D'uh, if even one such offer was genuine, I could pay NASA to land a football team on Mars...
Tesla444
3 / 5 (2) Dec 28, 2010
Great job Dan! Keep up the good work, I hope you make $millions from these Spammers. The book idea is a good one, adding a few hundred more suit filers may just have a major impact on the Spammers. Yes, it would be like 'spamming the courts', but it would be short lived and millions of people would be better off and more will be employed to deal with the suits and by companies that don't need to focus so much on stopping this scourge.........

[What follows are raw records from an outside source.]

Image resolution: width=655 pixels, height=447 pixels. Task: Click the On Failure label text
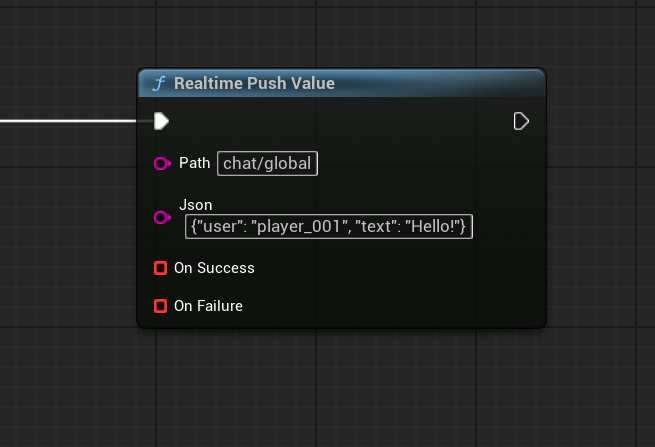[208, 306]
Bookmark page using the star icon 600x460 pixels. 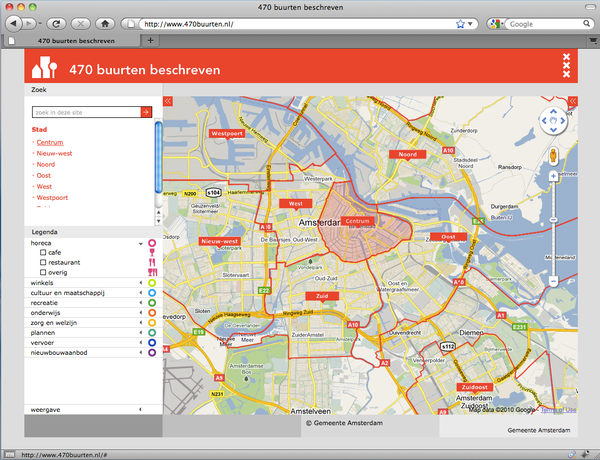(x=459, y=22)
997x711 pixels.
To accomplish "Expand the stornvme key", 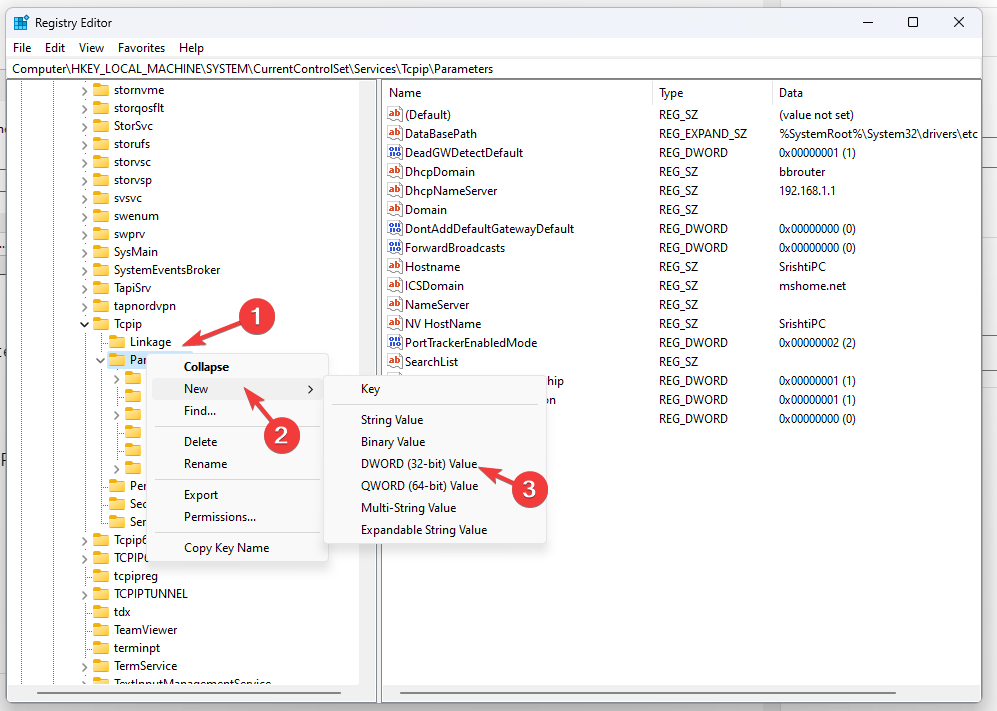I will pos(84,90).
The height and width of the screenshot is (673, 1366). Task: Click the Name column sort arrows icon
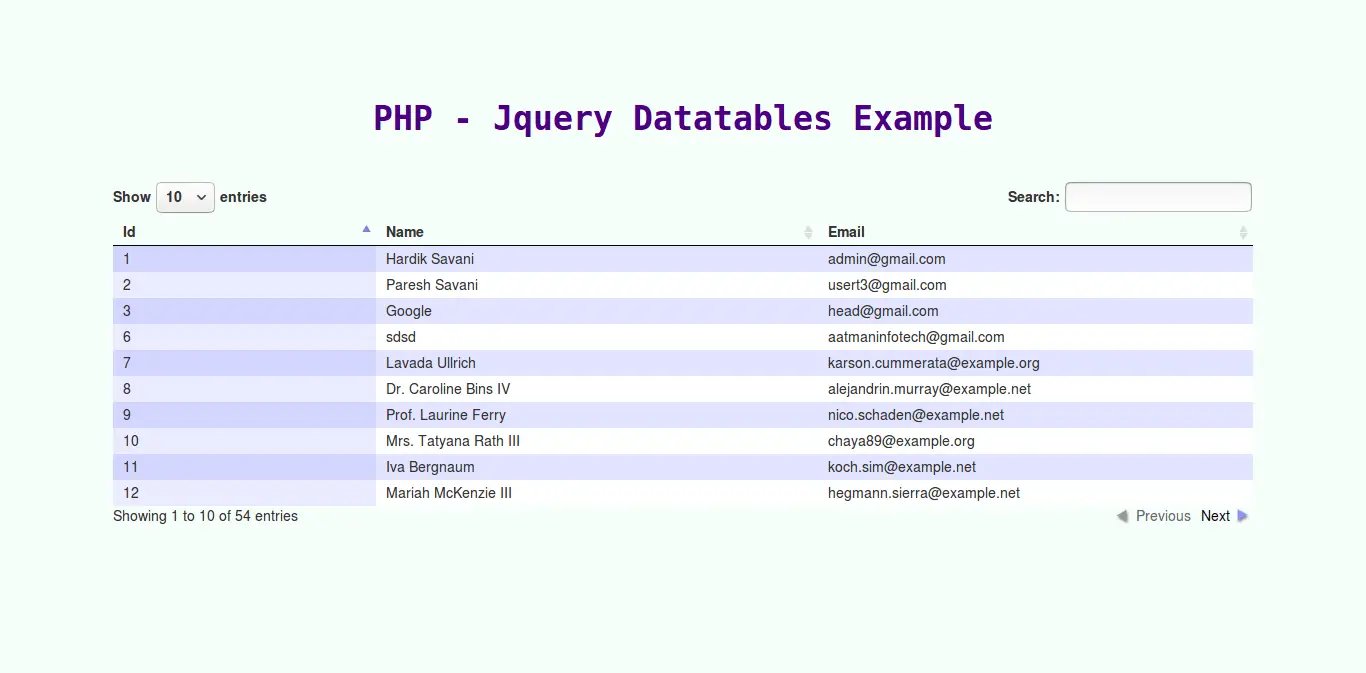[x=808, y=232]
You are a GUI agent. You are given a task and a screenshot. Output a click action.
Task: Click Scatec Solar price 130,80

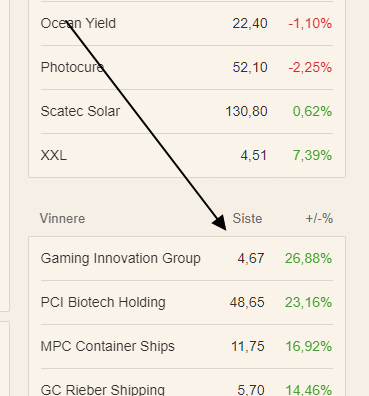[x=246, y=111]
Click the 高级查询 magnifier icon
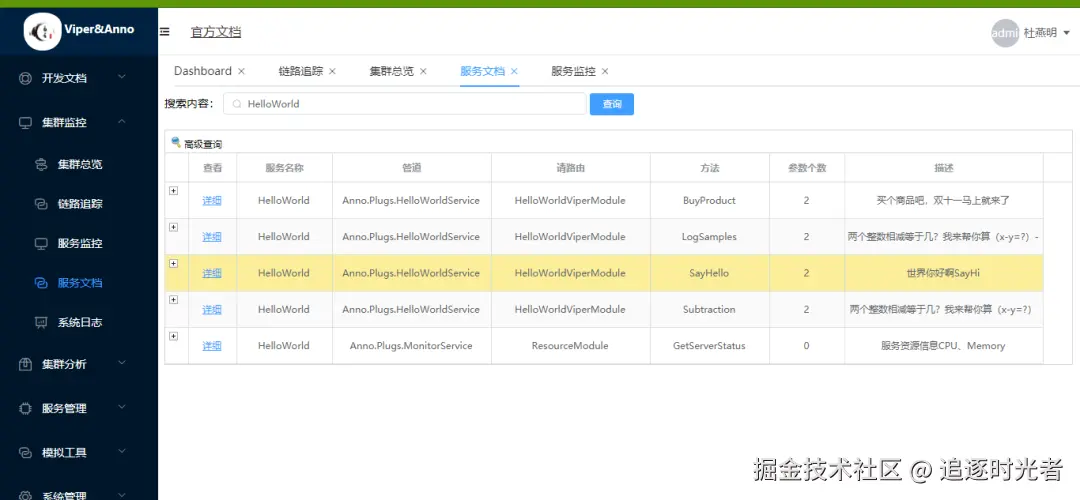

Clearly, geokstr is being a JERK and deserves all the SPAM he gets -- I hope he gets targeted until the end of email. He obviously doesn't know the meaning of the word 'frivolous'. If these were 'frivolous' why does Dan win all the time?
Deft
3.7 / 5 (3) Dec 31, 2010
This article statement that they "found out that he had over 100 email accounts". Who cares? As long as he isn't using them for illegal or illicit purpose, who simply cares. Many people have many email accounts. It is a management strategy to organize their emails based upon the factions in their lives. Some people are multi-dimensional ---otheres, um..... are not! So, if it helps him keep track of what he is processing who simply cares. That is between him and his internet providers with the assumption that all communiques have no illegal and/or illicit purposes. So far, I love this guy!
panorama
3.7 / 5 (3) Dec 31, 2010
My question is...how do they know I'm small down there?!?!??!
GaryB
5 / 5 (1) Jan 01, 2011

...
I really could care less about "spammers'. My aol has a spam filter, and I can delete the junk that makes it through in a few seconds every day...


Oi vey, aol. You obviously don't do much on the net. I run sites with software information and am in a constant battle with spammers. I'd love him to sue for me, it takes up a lot of time to keep useful information up for people in the face of people trying to take a free ride on the attention my site gets and use the free attention to hawk junk or fraud.